Hay quienes se refieren a las gambas como crustáceos 360, debido a que sus ojos giran completamente hasta obtener una vista panorámica. Se cree que es así para vigilar mejor la cabeza, que es donde tienen a su vez el corazón. Las antenas y los bigotes les resultan útiles para mantener el equilibrio, oler y detectar alimentos. Gambas blancas y rojas. Las tenemos de los dos colores. 

Si buscamos carnosidad, en el caso de unas buenas gambas al ajillo, la mejor elección es Huelva. También las podemos encontrar en Cantabria, donde compiten con las de cristal. Me olvidaré conscientemente de la arrocera. La gamba roja es, de Palamós a Garrucha, un monumento gastronómico; en la boca equivale a una explosión de sabor marino con una concentración de yodo y sal inigualables. Pero requiere una especial atención. No hay que perturbarla demasiado y sí portarse con ella delicadamente. Basta con cocerla lo más pronto posible para evitar que la cabeza, que carece de conservantes, se vuelva negra y hacerlo, además, de manera muy leve para que no endurezca. Las gambas, por lo general, rojas o blancas, no soportan demasiado bien el calor, enseguida se convierten en piezas recauchutadas. Particularmente, las prefiero levemente cocidas con un hervor en agua salada, aunque a la plancha vuelta y vuelta, sabiendo controlar el fuego, tampoco están mal.

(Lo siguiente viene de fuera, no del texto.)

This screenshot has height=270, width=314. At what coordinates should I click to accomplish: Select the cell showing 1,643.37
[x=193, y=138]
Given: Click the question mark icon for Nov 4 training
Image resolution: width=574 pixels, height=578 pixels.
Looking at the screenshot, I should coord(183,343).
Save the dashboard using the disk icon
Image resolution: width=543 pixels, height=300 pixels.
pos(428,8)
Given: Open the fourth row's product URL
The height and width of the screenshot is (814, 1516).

El contraste de los jugos dulzones que desprende la cabeza, al chuparla, con la sedosa y suculenta salinidad de la carne de la cola es extraordinario.

Pero yo quería esta vez hablarles de las entrañables y castizas gambas al ajillo, cuyo sentido evocador pude recuperar en Auga gracias al poder de transformación de la cocina cuando se aplica como es debido.